▸ Data under study
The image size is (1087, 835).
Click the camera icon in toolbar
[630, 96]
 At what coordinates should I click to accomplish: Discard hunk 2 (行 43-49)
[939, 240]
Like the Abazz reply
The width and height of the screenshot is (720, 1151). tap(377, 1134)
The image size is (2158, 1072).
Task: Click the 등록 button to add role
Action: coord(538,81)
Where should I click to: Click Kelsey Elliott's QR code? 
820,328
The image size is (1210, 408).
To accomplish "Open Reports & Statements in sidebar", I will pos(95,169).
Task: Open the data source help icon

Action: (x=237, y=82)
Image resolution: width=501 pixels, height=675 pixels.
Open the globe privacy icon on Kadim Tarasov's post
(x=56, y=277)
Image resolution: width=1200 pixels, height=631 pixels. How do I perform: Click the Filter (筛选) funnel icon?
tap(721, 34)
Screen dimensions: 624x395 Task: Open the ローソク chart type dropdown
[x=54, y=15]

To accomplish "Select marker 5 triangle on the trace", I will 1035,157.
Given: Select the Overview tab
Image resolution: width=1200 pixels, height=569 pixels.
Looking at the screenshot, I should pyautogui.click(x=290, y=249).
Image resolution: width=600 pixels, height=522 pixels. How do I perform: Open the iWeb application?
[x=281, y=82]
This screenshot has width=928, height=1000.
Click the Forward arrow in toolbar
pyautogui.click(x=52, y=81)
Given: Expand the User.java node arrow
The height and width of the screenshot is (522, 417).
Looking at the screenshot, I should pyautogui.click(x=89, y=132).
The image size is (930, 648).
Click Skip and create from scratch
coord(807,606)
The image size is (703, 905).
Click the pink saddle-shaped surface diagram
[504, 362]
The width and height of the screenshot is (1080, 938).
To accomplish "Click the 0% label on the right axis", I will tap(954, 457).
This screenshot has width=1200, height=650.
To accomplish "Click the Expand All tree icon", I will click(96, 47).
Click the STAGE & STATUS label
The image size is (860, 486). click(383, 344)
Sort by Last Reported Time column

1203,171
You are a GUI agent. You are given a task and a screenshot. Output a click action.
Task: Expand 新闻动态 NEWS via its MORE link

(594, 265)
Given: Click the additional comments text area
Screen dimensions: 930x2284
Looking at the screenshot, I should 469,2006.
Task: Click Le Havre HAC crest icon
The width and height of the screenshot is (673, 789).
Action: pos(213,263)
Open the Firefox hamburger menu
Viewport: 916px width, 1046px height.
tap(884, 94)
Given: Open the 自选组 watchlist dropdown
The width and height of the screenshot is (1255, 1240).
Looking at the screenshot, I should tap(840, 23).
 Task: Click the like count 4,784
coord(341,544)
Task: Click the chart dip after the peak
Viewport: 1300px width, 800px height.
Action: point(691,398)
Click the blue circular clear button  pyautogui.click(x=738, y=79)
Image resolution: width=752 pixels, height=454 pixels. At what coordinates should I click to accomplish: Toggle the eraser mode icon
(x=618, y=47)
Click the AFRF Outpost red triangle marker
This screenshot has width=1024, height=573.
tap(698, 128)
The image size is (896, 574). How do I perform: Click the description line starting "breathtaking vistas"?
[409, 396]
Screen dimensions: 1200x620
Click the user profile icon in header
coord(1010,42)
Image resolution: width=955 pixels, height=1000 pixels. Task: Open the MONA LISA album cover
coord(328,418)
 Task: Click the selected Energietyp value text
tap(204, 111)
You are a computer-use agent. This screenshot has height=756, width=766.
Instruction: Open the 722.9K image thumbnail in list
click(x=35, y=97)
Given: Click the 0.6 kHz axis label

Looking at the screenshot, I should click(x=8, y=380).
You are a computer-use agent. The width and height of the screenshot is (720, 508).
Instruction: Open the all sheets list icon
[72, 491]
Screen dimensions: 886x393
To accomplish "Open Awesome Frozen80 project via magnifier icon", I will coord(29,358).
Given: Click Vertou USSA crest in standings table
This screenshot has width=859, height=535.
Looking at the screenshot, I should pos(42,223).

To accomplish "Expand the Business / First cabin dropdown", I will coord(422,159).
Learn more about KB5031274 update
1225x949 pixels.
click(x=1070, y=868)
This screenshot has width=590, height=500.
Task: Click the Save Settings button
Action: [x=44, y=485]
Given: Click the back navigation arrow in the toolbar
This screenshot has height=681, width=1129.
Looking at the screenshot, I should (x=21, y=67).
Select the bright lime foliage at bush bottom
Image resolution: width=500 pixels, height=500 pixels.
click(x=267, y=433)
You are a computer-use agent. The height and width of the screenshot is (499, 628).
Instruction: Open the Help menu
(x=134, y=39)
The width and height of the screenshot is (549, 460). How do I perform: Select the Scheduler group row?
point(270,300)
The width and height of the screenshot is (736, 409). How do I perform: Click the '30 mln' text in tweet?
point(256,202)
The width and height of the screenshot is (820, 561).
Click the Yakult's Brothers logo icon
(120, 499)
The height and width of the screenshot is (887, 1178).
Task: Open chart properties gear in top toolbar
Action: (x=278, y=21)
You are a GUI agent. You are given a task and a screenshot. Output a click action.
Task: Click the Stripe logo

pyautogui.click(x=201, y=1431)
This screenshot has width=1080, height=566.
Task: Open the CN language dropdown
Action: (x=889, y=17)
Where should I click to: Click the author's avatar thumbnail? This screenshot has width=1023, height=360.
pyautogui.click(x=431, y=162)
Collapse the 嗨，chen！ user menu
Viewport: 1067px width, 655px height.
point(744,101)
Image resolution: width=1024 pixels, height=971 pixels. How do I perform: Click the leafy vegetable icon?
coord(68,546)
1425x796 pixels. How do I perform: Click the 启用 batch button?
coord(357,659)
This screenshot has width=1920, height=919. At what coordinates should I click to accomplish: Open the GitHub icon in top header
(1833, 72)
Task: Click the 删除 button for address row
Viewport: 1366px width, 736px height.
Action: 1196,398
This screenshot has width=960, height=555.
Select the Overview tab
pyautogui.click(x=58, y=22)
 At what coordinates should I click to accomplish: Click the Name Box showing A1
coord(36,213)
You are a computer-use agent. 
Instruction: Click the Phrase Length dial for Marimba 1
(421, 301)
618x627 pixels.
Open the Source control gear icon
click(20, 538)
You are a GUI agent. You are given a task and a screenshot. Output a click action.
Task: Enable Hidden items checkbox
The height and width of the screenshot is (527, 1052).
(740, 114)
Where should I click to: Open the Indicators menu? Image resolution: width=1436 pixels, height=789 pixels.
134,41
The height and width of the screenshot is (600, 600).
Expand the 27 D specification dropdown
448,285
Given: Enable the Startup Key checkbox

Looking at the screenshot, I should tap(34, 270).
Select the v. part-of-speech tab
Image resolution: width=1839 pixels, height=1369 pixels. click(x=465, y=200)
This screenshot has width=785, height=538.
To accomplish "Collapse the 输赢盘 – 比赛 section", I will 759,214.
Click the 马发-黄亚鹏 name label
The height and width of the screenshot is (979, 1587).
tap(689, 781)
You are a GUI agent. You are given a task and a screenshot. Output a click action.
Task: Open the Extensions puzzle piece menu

▸ Exercise
In the entries above, identify every line with the string "marker".

▸ Written solution
To accomplish "Select marker 5 triangle on the trace", I will 1035,157.
Click the AFRF Outpost red triangle marker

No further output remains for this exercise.